Yet another tech giant has entered the mHealth arena, and some experts are saying this could herald a step in the right direction for acceptance and adoption of wearables by the provider community.
Like Apple before it, the Microsoft Band wrist-worn fitness device and accompanying Microsoft Health online platform mark an evolutionary step in wearables for two primary reasons: (1) the Microsoft name is well-known, giving its products a decent chance at strong consumer adoption, and (2) the platform promises to be interoperable, giving users and their healthcare networks more access to a wide range of data. The company already works with niche vendors Jawbone, MapMyFitness and RunKeeper, its cloud computing capabilities are well known, and the app will be able to run not only on Microsoft's own Windows phone, but also Apple and Android smartphones.
“We don’t think there’s any other device with this level of functionality,” Yusuf Mehdi, a corporate vice president for devices and studios, told the New York Times during a recent demonstration of the device on Microsoft’s Redmond, WA campus.
The black rubber band, which is already available through the web and retail stores, boasts the standard health and fitness trackers, including heart rate, sleep patterns and calories burned, and it will display cellphone text messages, Facebook posts and even a bar code scanner, allowing users to buy products like Starbucks coffee. It also features a GPS tracker, and is being marketed at $199, well below Apple's $349 Watch and FitBit's $250 Surge, both due out early next year.
With more than a dozen similar devices now on the market or planned for release soon (including high-end, fashionable bracelets and at least one wristband designed by a music producer and artist), the so-called "race to the wrist" is in a full frenzy. But Rick Hu, CEO of Vivametrica, a Calgary-based developer of mHealth tools, feels the healthcare industry isn't really paying attention to the devices themselves. They're watching for the software.

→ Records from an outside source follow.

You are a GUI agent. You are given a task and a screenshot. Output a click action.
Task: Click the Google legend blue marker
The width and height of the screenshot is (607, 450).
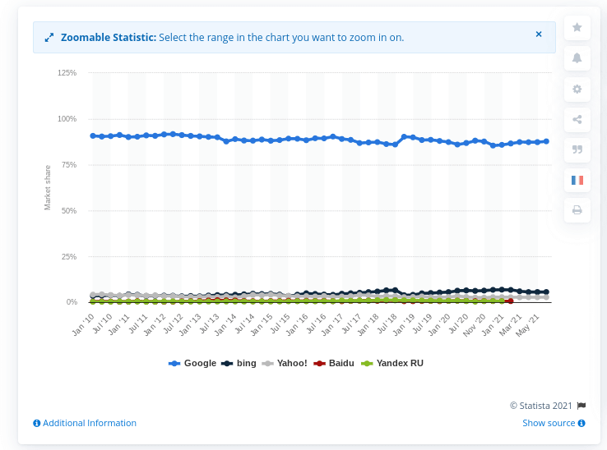click(x=174, y=363)
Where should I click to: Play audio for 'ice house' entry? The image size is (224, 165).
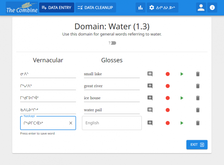[182, 98]
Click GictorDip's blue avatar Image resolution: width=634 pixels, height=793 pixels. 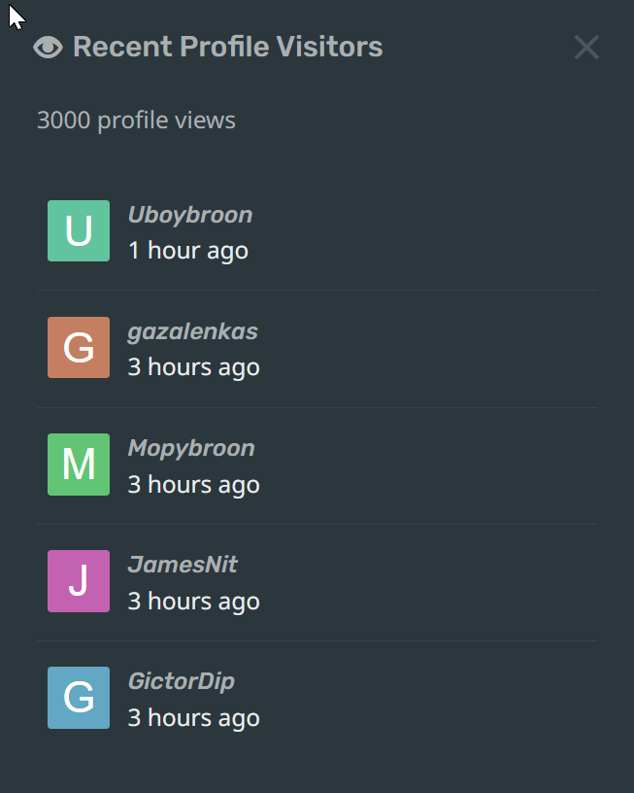79,698
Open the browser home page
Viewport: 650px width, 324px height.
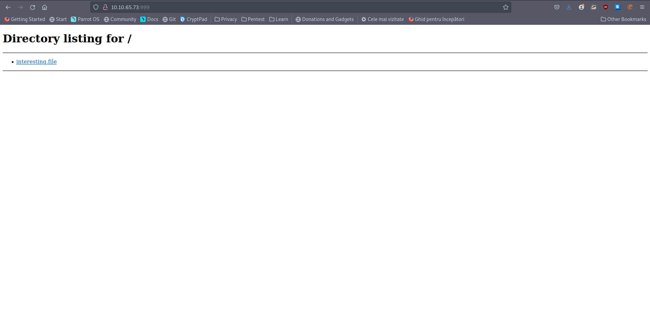[44, 7]
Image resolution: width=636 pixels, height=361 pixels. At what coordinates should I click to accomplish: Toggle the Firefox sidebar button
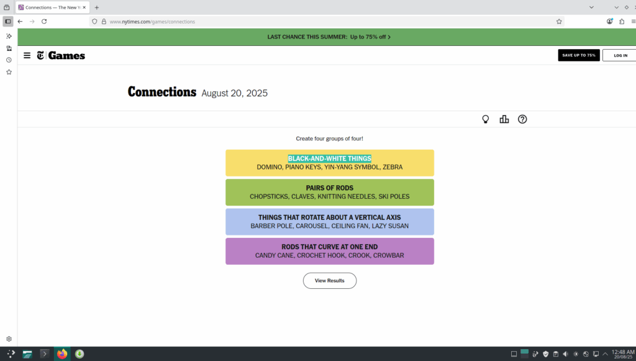pyautogui.click(x=8, y=21)
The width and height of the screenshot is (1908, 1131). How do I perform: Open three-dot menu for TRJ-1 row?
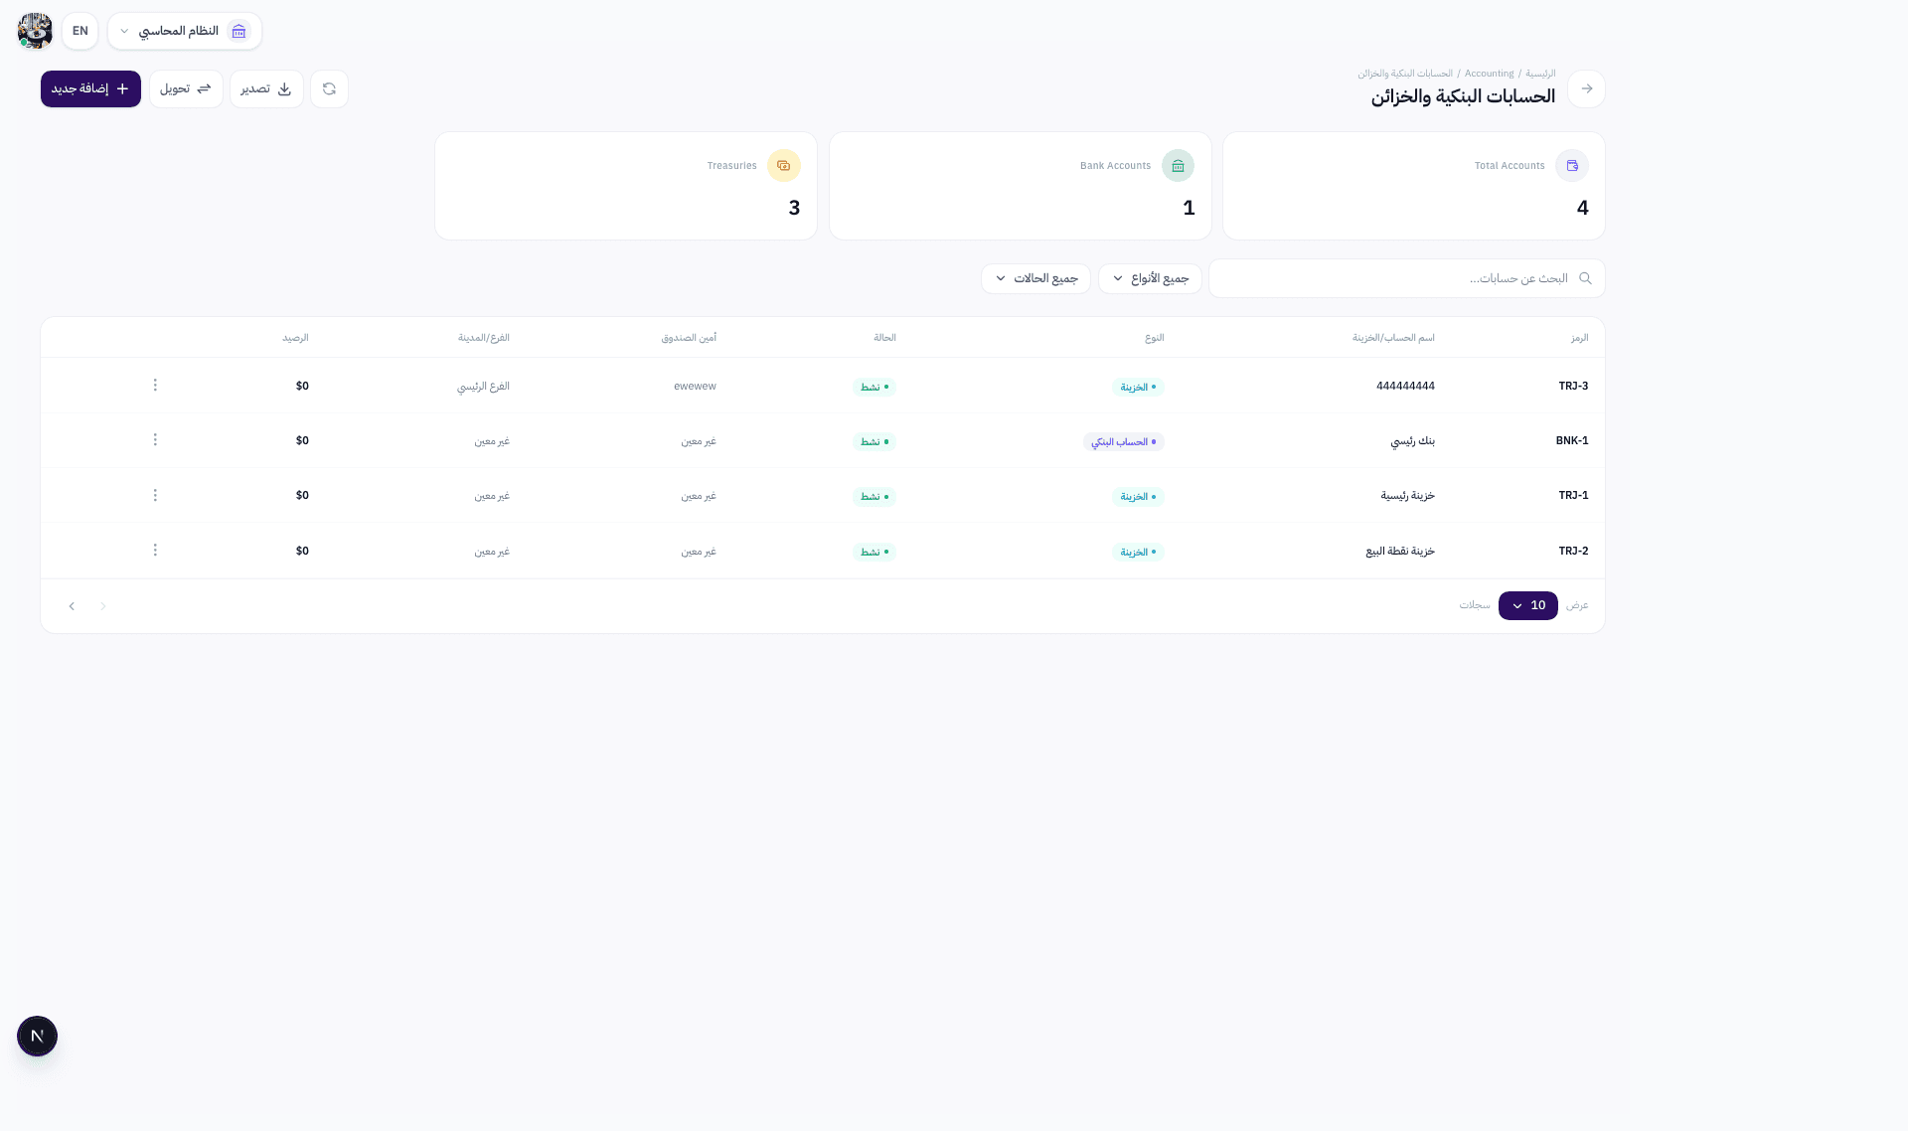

"There's always going to be a hardware race … but I suspect (mHealth advocates) are already looking toward version 2," he told mHealth News. That's where the true innovators will take elements that have caught the public's eye and marry them with software that has healthcare's attention.
"The consumer market is very interested right now, and (Microsoft) has thought a little bit more about the interactions and the way that people might use it," Hu said.
According to the Times article, Microsoft is saying all the right things and showing off the right tools and toys, but it still has a ways to go to jump to the front of the crowded wearables market – a market that may be fascinating to consumers, but is still facing skepticism from the healthcare community.
For one, the Microsoft Band's heart rate monitor has to prove to be accurate, something that hasn't been proven in other devices now on the market. Second – and most important – the Band and its corresponding online platform have to give healthcare providers data they want and need to make effective clinical decisions.
And they have to be more than a fad.
"While there has been great curiosity from consumers about wearable technologies, many people seem to lose interest in them once the novelty wears off," The Times article points out. "In a recent survey, PricewaterhouseCoopers found that about a third of respondents who purchased a wearable device more than a year ago now say they no longer use it or do so infrequently."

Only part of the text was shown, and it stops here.